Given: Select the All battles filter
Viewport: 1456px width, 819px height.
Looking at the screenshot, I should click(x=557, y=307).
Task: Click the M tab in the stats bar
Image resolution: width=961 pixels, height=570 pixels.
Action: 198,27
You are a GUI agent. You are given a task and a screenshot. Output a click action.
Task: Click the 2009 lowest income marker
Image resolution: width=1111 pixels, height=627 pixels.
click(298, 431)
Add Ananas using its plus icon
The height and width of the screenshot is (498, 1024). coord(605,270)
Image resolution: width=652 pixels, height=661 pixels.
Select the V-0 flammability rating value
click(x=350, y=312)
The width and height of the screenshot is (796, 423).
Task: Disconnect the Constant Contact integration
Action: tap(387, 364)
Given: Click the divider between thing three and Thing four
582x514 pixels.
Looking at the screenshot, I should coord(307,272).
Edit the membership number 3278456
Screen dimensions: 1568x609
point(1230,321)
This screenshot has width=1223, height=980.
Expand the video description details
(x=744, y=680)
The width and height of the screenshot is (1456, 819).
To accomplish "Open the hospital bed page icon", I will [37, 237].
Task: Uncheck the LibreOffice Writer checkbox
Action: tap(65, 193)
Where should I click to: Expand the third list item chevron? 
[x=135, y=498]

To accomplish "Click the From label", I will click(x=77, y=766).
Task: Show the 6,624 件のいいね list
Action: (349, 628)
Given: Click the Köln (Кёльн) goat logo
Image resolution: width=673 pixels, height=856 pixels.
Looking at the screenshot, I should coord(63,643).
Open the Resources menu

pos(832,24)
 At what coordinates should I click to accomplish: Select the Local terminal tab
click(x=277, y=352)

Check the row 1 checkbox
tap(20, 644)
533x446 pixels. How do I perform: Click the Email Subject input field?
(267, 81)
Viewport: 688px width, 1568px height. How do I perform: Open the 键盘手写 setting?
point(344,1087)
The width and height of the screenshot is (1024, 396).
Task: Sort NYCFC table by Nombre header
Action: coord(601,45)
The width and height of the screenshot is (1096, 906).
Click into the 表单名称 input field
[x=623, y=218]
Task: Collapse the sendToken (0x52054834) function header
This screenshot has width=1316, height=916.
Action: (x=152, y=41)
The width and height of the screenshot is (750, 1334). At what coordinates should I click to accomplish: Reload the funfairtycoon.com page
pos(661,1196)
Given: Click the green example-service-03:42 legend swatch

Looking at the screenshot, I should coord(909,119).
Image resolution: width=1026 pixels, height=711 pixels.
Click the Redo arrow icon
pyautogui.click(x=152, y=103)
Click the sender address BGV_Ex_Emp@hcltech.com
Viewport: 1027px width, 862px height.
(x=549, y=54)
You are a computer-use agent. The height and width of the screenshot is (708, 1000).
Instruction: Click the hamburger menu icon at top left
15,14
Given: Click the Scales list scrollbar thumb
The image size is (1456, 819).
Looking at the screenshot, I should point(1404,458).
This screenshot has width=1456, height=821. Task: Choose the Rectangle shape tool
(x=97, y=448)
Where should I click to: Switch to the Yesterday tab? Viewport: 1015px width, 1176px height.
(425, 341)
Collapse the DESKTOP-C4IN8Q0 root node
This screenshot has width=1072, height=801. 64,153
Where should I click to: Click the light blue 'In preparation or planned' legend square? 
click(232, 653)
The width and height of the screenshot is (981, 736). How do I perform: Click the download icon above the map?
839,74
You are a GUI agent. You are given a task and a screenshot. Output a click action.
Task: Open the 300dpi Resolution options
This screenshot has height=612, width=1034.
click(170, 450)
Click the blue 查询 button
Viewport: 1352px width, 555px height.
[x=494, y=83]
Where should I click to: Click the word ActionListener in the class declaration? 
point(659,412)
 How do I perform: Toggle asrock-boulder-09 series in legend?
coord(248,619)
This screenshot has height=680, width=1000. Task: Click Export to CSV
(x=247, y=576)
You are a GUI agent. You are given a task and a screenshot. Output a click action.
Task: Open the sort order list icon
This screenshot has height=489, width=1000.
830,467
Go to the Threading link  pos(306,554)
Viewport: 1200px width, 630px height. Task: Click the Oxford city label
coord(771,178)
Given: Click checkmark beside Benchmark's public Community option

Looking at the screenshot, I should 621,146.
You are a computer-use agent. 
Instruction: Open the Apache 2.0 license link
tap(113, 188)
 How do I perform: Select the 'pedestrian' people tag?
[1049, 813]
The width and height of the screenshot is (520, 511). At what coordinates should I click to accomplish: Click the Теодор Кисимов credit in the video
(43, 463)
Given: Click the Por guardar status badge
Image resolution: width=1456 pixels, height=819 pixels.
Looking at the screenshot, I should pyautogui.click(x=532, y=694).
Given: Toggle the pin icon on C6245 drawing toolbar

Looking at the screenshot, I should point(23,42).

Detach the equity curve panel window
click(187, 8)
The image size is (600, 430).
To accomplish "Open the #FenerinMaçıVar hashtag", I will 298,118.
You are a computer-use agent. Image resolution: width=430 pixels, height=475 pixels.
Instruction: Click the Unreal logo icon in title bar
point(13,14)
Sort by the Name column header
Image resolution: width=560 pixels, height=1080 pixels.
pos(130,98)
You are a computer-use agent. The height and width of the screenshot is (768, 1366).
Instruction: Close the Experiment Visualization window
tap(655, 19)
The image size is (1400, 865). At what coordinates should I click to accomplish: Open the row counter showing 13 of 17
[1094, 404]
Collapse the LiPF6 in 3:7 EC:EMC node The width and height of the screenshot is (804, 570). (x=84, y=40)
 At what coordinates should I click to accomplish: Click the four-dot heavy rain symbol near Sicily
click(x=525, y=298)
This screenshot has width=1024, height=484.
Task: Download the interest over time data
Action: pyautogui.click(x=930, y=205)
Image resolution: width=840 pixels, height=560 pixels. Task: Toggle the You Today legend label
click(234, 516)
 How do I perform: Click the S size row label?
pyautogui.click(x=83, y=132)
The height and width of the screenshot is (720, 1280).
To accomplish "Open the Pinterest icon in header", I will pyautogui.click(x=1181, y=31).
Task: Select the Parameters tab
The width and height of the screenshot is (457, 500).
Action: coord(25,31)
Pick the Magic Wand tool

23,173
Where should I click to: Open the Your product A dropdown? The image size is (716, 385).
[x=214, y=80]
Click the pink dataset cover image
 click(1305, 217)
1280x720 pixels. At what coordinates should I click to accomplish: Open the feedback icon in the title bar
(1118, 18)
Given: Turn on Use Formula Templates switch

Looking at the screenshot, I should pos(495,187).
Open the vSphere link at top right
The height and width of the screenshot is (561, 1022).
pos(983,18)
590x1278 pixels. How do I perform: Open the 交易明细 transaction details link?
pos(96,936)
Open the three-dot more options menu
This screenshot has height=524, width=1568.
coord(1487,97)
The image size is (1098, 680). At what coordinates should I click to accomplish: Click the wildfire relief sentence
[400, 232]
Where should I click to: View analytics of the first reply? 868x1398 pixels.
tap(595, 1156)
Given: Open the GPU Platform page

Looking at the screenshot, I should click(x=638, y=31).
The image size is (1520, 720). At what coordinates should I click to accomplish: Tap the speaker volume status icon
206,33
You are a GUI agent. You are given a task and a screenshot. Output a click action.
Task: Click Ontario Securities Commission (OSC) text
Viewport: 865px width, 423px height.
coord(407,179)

### Your goal:
Lines with "computer": find them in the data and copy each one.

### Solution for this exercise:
You are a computer-use agent. The height and width of the screenshot is (708, 1000).
You are a computer-use agent. 
You are a computer-use agent. Image resolution: width=430 pixels, height=475 pixels.
You are a computer-use agent. The height and width of the screenshot is (768, 1366).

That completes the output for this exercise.